BLUEPRINT FOR HEALTH CARE REFORM

The Commission concludes that, in the absence of systemwide reform, the proportion of Americans without adequate health care coverage will grow. The burden of caring for those who cannot pay will overwhelm the system, putting us all at risk of inadequate access to care. As costs continue to rise, more and more dollars will go to services of uncertain value, while millions of people will go without basic and necessary care.

To prevent such a disaster, the Commission unanimously adopted the following goal:

The Commission is committed to the development of recommendations for public policies that will assure all Americans access to affordable health care coverage that allows them to obtain necessary care and assures them adequate financial protection; that will promote quality

care and address the problem of health care costs; and that will provide the financing required to assure access.

Before selecting its preferred course of action, the Commission explored two major alternative strategies to achieve this goal. The first was an expansion of the Medicaid program to cover all the poor plus subsidies to help the near-poor purchase private health insurance. The Commission believes that such an approach would be an inadequate response to the crisis. Even the substantial expansion of public support the Commission considered would leave some 14 million Americans almost half the uninsured populationwithout access to affordable coverage. Further, it would fail to provide help to additional millions whose coverage is inadequate. With so many remaining uninsured, cost shifting and the burden of uncompensated care would still mean inequity and instability in the system as a whole. Finally, broadening the public program for the poor but making no requirements on employers would allow employers who do not now provide coverage to continue to shift responsibilities to others. This approach could also reduce employers' willingness to cover low-income employees who are now protected-shifting substantial costs from employers to taxpayers.

The second major alternative the Commission considered was replacing of the current combined job-based and public approach with national health insurance. The Commission is convinced, however, that such a drastic departure from our current system would be controversial and disruptive to the majority of Americans-for whom insurance still works. It would also totally shift fiscal responsibility from employers to taxpayers. Furthermore, movement to a single federal system would eliminate the diversity and choice that many believe, appropriately guided, can increase the strength and flexibility of our health care system.
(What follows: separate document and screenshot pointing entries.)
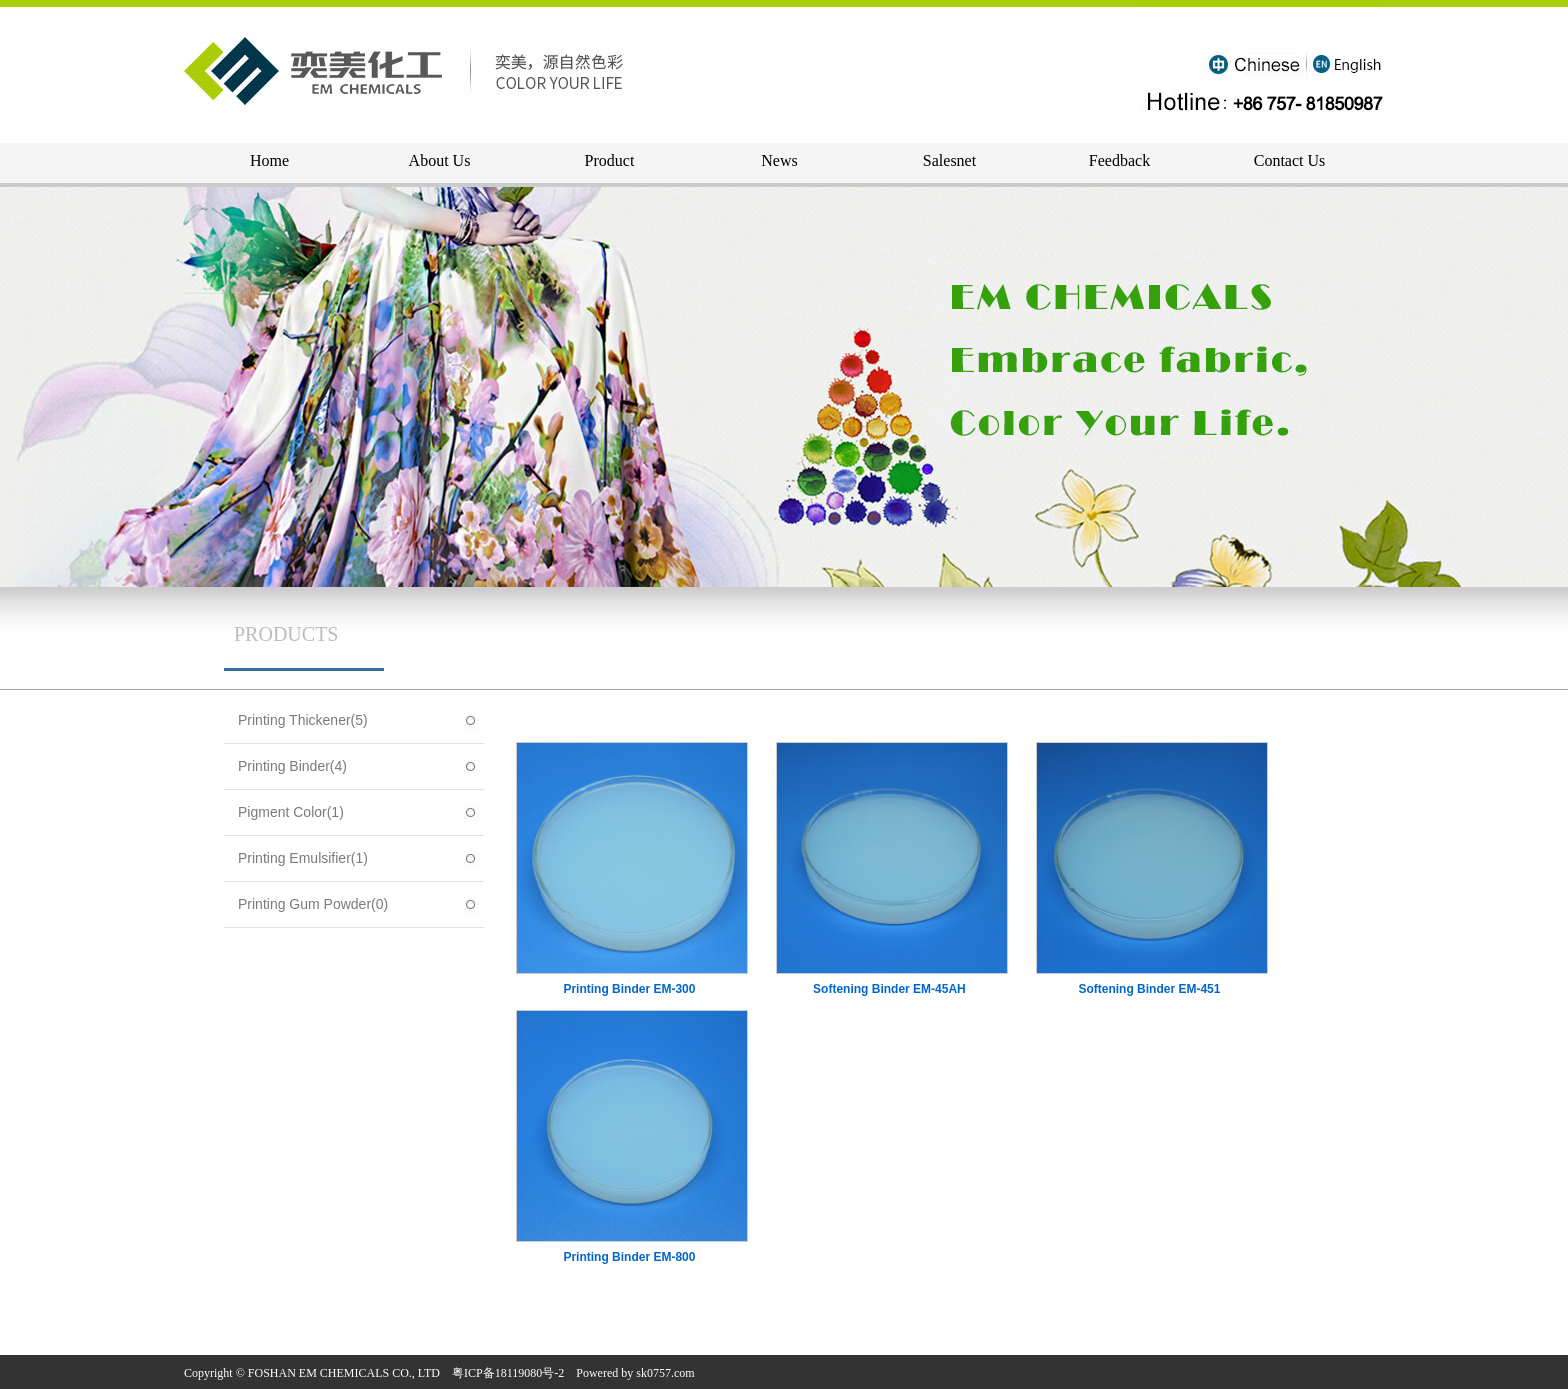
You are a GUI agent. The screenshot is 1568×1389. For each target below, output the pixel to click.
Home (269, 160)
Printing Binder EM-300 (629, 989)
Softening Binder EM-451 (1149, 989)
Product (610, 160)
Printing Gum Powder (313, 904)
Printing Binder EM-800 (629, 1257)
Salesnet (949, 160)
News (779, 160)
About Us (440, 160)
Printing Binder (292, 766)
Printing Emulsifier (303, 858)
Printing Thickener (303, 720)
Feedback (1119, 160)
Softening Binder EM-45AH (889, 989)
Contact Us (1290, 160)
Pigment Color (291, 812)
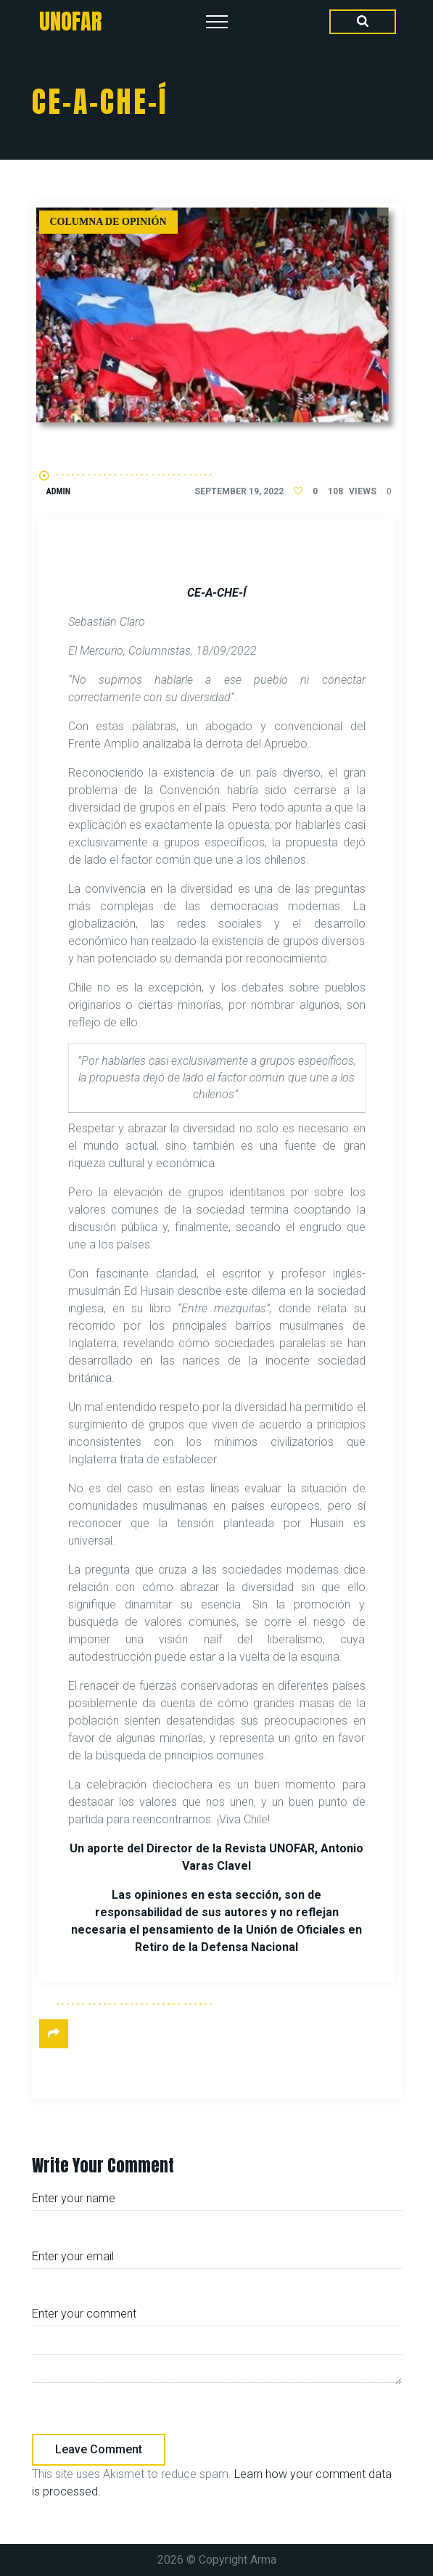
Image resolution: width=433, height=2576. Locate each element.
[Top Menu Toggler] (217, 22)
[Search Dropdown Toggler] (362, 21)
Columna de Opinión (108, 221)
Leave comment (98, 2449)
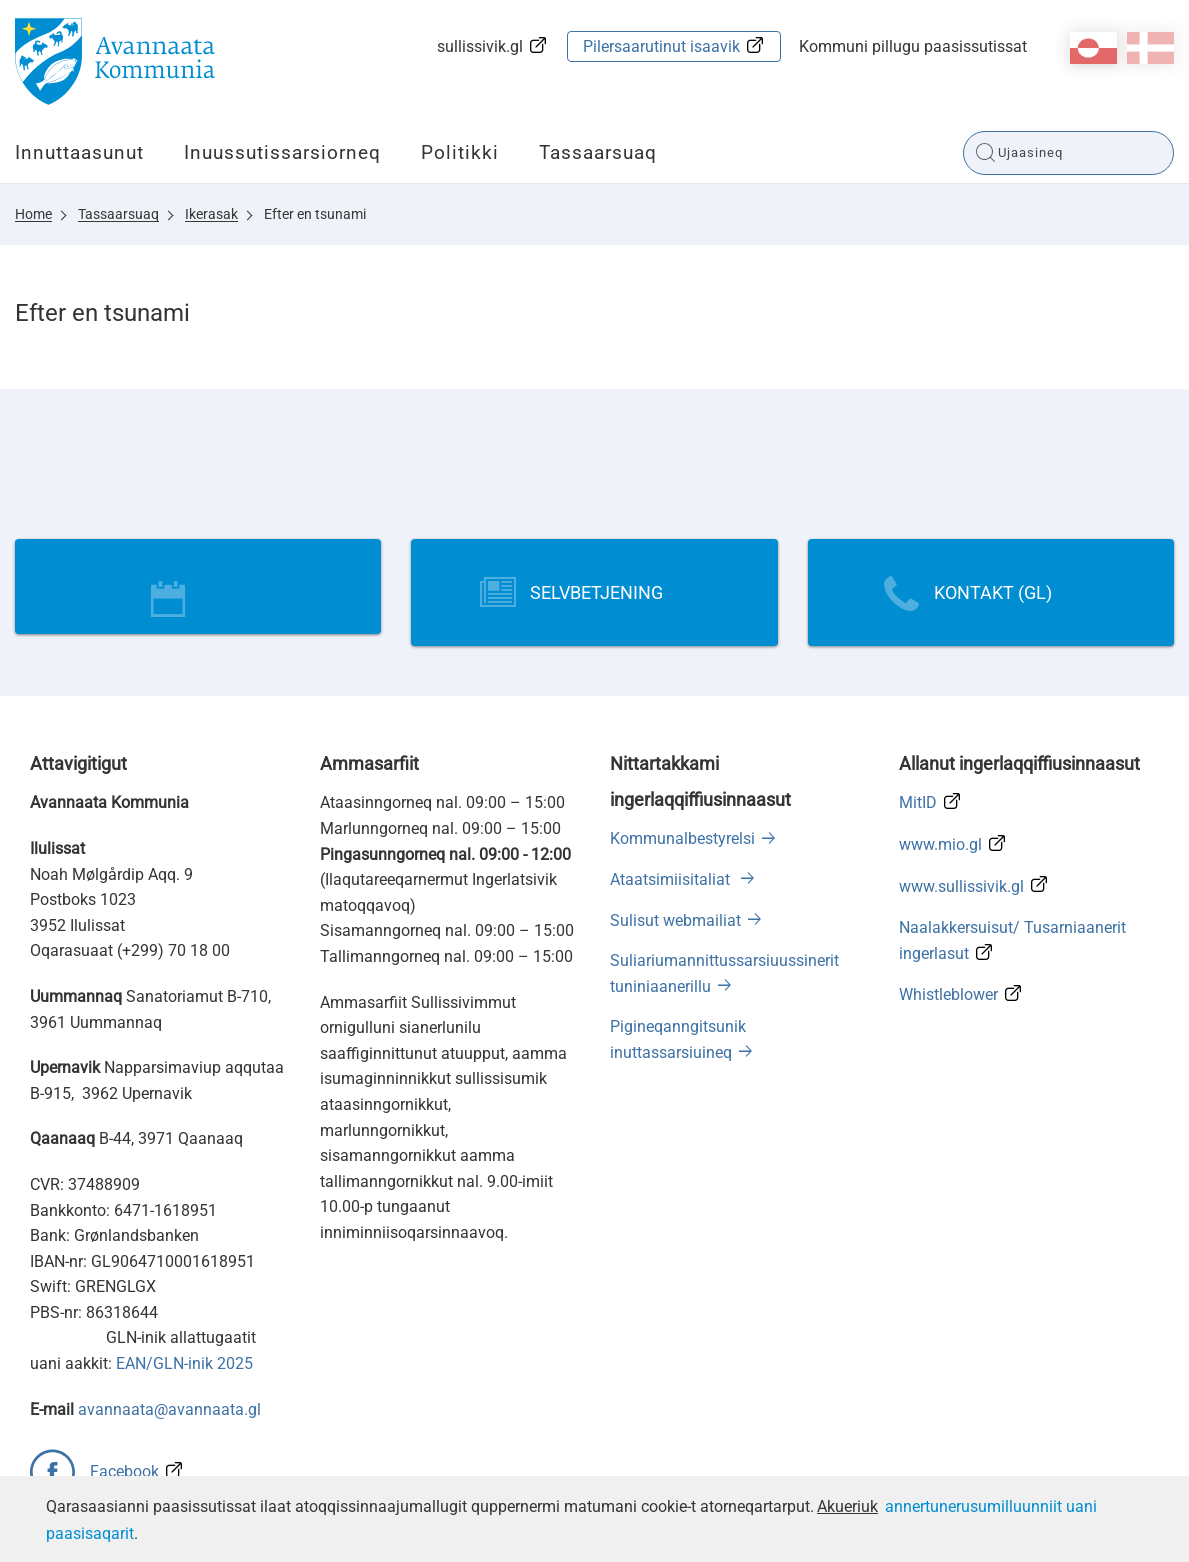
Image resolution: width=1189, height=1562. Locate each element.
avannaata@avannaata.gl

In order to act now, as we must, the Commission recommends that we build upon and strengthen the existing system of job-based and public coverage to create universal health care coverage. This is, in the Commission's judgment, the most pragmatic strategy for securing adequate health coverage for all Americans.

Combining universal coverage with other federal initiatives to strengthen the health care system can ensure the value for the health dollar and access to quality service, efficiently delivered, that the nation so sorely needs.